Work item =
Provide the records once more, identical to the original.

Material supplied =
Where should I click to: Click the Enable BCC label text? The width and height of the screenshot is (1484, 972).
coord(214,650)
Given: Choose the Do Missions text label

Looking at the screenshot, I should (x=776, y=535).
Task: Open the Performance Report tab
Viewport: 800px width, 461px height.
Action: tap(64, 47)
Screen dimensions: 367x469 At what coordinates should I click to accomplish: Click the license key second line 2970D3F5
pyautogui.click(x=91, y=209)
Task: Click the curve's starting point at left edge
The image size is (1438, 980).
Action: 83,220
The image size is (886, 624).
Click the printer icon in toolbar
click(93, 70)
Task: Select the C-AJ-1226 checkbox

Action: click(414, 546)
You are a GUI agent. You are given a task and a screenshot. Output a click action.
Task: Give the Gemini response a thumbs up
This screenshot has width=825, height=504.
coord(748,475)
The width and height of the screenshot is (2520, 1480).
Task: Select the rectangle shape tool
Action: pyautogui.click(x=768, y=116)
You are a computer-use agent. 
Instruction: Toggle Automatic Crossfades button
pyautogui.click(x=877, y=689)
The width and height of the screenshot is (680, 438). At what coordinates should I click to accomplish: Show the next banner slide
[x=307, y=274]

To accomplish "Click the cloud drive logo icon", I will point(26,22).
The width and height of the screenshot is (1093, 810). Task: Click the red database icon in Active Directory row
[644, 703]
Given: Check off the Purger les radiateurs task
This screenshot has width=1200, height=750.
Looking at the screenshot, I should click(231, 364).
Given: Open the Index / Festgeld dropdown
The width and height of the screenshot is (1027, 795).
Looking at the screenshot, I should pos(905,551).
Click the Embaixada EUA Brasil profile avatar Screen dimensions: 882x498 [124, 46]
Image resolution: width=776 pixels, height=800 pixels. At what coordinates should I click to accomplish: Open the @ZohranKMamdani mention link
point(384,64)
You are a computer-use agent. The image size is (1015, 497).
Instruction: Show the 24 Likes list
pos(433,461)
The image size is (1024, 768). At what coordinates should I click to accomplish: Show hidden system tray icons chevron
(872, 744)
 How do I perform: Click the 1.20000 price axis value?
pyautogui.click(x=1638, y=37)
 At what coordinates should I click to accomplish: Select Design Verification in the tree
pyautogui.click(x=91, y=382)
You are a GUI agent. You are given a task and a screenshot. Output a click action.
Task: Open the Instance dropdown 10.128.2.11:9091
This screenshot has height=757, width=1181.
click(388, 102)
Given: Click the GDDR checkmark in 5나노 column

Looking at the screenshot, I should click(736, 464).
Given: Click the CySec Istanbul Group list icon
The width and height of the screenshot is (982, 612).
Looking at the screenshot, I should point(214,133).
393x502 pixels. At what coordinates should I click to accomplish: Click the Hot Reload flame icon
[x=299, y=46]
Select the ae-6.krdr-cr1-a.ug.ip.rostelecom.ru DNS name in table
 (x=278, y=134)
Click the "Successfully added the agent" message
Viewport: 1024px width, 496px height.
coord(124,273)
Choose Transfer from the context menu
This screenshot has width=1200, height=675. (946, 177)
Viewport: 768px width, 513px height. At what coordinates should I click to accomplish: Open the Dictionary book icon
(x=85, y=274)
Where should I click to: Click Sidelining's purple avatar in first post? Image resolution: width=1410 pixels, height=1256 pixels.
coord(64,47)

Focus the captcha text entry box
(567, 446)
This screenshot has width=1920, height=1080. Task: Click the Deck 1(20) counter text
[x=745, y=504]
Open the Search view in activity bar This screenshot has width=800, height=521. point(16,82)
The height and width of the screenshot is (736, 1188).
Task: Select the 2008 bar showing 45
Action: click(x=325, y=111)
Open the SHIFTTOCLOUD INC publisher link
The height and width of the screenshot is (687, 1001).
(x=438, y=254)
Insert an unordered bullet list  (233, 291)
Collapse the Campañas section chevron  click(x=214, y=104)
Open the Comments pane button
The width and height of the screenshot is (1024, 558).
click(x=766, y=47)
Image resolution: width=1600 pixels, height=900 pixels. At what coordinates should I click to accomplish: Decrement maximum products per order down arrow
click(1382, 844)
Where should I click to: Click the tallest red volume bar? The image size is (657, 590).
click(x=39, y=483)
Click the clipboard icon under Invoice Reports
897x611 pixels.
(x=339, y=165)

Finished task =
Where should I click to: Click the Enable BCC label text? The width and height of the screenshot is (1484, 972).
coord(214,650)
Given: Choose the Do Missions text label

Looking at the screenshot, I should (x=776, y=535).
Task: Open the Performance Report tab
Viewport: 800px width, 461px height.
Action: tap(64, 47)
Screen dimensions: 367x469 At what coordinates should I click to accomplish: Click the license key second line 2970D3F5
pyautogui.click(x=91, y=209)
Task: Click the curve's starting point at left edge
The image size is (1438, 980).
Action: 83,220
The image size is (886, 624).
Click the printer icon in toolbar
click(93, 70)
Task: Select the C-AJ-1226 checkbox

Action: click(414, 546)
You are a GUI agent. You are given a task and a screenshot. Output a click action.
Task: Give the Gemini response a thumbs up
This screenshot has width=825, height=504.
coord(748,475)
The width and height of the screenshot is (2520, 1480).
Task: Select the rectangle shape tool
Action: pyautogui.click(x=768, y=116)
You are a computer-use agent. 
Instruction: Toggle Automatic Crossfades button
pyautogui.click(x=877, y=689)
The width and height of the screenshot is (680, 438). At what coordinates should I click to accomplish: Show the next banner slide
[x=307, y=274]

To accomplish "Click the cloud drive logo icon", I will point(26,22).
The width and height of the screenshot is (1093, 810). Task: Click the red database icon in Active Directory row
[644, 703]
Given: Check off the Purger les radiateurs task
This screenshot has width=1200, height=750.
Looking at the screenshot, I should click(231, 364).
Given: Open the Index / Festgeld dropdown
The width and height of the screenshot is (1027, 795).
Looking at the screenshot, I should pos(905,551).
Click the Embaixada EUA Brasil profile avatar Screen dimensions: 882x498 [124, 46]
Image resolution: width=776 pixels, height=800 pixels. At what coordinates should I click to accomplish: Open the @ZohranKMamdani mention link
point(384,64)
You are a computer-use agent. The image size is (1015, 497).
Instruction: Show the 24 Likes list
pos(433,461)
The image size is (1024, 768). At what coordinates should I click to accomplish: Show hidden system tray icons chevron
(872, 744)
 How do I perform: Click the 1.20000 price axis value?
pyautogui.click(x=1638, y=37)
 At what coordinates should I click to accomplish: Select Design Verification in the tree
pyautogui.click(x=91, y=382)
You are a GUI agent. You are given a task and a screenshot. Output a click action.
Task: Open the Instance dropdown 10.128.2.11:9091
This screenshot has height=757, width=1181.
click(388, 102)
Given: Click the GDDR checkmark in 5나노 column

Looking at the screenshot, I should click(736, 464).
Given: Click the CySec Istanbul Group list icon
The width and height of the screenshot is (982, 612).
Looking at the screenshot, I should point(214,133).
393x502 pixels. At what coordinates should I click to accomplish: Click the Hot Reload flame icon
[x=299, y=46]
Select the ae-6.krdr-cr1-a.ug.ip.rostelecom.ru DNS name in table
 (x=278, y=134)
Click the "Successfully added the agent" message
Viewport: 1024px width, 496px height.
coord(124,273)
Choose Transfer from the context menu
This screenshot has width=1200, height=675. (946, 177)
Viewport: 768px width, 513px height. At what coordinates should I click to accomplish: Open the Dictionary book icon
(x=85, y=274)
Where should I click to: Click Sidelining's purple avatar in first post? Image resolution: width=1410 pixels, height=1256 pixels.
coord(64,47)

Focus the captcha text entry box
(567, 446)
This screenshot has width=1920, height=1080. Task: Click the Deck 1(20) counter text
[x=745, y=504]
Open the Search view in activity bar This screenshot has width=800, height=521. point(16,82)
The height and width of the screenshot is (736, 1188).
Task: Select the 2008 bar showing 45
Action: click(x=325, y=111)
Open the SHIFTTOCLOUD INC publisher link
The height and width of the screenshot is (687, 1001).
(x=438, y=254)
Insert an unordered bullet list  (233, 291)
Collapse the Campañas section chevron  click(x=214, y=104)
Open the Comments pane button
The width and height of the screenshot is (1024, 558).
click(x=766, y=47)
Image resolution: width=1600 pixels, height=900 pixels. At what coordinates should I click to accomplish: Decrement maximum products per order down arrow
click(1382, 844)
Where should I click to: Click the tallest red volume bar? The image size is (657, 590).
click(x=39, y=483)
Click the clipboard icon under Invoice Reports
897x611 pixels.
(x=339, y=165)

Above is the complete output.